Baker's work includes sculpture, sound, textiles, and video and is inspired by her lived experience of trauma and forced displacement. She frequently makes use of her body as a way to encourage intimacy with her audience, such as her performance My Little Voice Can't Lie where members of the public are encouraged to touch her hair to access speakers woven into it. Baker also uses her art to critique the treatment of Kurds in Syria.

Baker has won funding awards from the Conseil des arts et des lettres du Québec and the Canada Council for the Arts.

Baker has exhibited in Syria and internationally. Her work Coffin Nest was shown in Damascus in 2009 and depicted Iraq's mass graves. In 2012, she participated in the 18th Biennale of Sydney with My Little Voice Can't Lie. Her work has also been shown interest nationally, including in Montreal, Toronto, New York, Los Angeles, San Francisco, Paris, Tokyo, London, Berlin, Marseille, Amsterdam, Rome, Beirut, Damascus, and Seoul.

Baker has participated in TASHT Collective, an interdisciplinary group whose members include Khadija Baker, Hourig Attarian, Shahrzad, and Kumru Bilici. The Centre for Oral History and Digital Storytelling at Concordia University lists the collective's project Come Wash with Us among its research-creation projects. The collective's member page describe the group as interdisciplinary, with members working across visual and media arts, film studies, journalism, oral history, and education.

Baker's solo exhibition Unravelling Empire was presented at A Space Gallery in Toronto in 2011. The exhibition included works such as Behind Walls, which used clothing, rope, clay, light, and voices of displaced people, and home, an interactive work that included sculpture from the artist's hair.

In 2018, the Stewart Hall Art Gallery hosted the Trajectoires exhibition that she created with the CuratorCatherine Barnabé and Ludmila Steckelberg. This exhibit touched on the immigration stories, including the effects of the artists' own history on their artistic production. It was first created and presented at Espace projet in 2016 and later featured at the Maison de la culture Mercier.
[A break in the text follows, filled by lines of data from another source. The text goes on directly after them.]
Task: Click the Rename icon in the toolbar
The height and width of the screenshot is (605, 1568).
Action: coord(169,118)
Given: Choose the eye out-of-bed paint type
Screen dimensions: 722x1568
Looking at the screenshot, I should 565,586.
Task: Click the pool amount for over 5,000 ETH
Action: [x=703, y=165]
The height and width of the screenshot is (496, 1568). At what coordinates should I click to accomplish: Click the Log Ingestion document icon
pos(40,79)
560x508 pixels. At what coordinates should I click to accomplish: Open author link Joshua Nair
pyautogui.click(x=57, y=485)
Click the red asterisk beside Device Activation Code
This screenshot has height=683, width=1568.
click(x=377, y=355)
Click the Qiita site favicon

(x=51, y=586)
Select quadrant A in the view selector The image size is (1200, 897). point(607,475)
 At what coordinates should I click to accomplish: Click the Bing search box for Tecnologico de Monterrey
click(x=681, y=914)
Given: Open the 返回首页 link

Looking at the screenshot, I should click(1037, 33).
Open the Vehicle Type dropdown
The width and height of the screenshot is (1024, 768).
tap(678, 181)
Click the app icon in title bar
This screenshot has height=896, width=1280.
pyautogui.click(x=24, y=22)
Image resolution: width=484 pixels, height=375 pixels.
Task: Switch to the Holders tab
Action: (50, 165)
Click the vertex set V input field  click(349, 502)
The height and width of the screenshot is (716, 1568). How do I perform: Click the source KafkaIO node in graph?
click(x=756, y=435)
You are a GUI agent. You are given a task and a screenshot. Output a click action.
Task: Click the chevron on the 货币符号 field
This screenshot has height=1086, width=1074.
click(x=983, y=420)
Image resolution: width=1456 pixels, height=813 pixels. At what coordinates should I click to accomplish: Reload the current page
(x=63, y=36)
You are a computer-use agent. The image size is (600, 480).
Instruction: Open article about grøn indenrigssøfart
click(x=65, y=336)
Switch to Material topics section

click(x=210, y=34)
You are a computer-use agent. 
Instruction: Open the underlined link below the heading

Baker's work was also featured in the exhibition Grieving Empire presented at A Space Gallery in 2017, which explored the violent repercussions of imperialism and settler colonialism.

In 2020, Baker was Cultural Diversity in Visual Arts Award winner.

Her Birds Crossing Borders multimedia piece featuring Muzna Dureid, and two other anonymous Syrian women, was exhibited at the Salle de diffusion de Parc-Extension and Montreal, arts interculturels (MAI) in 2022.
in 2024 to 2025 her work is exhibited through Rewilding art award winners of the David Suzuki Foundation at Canadian Museum of Nature, Ottawa.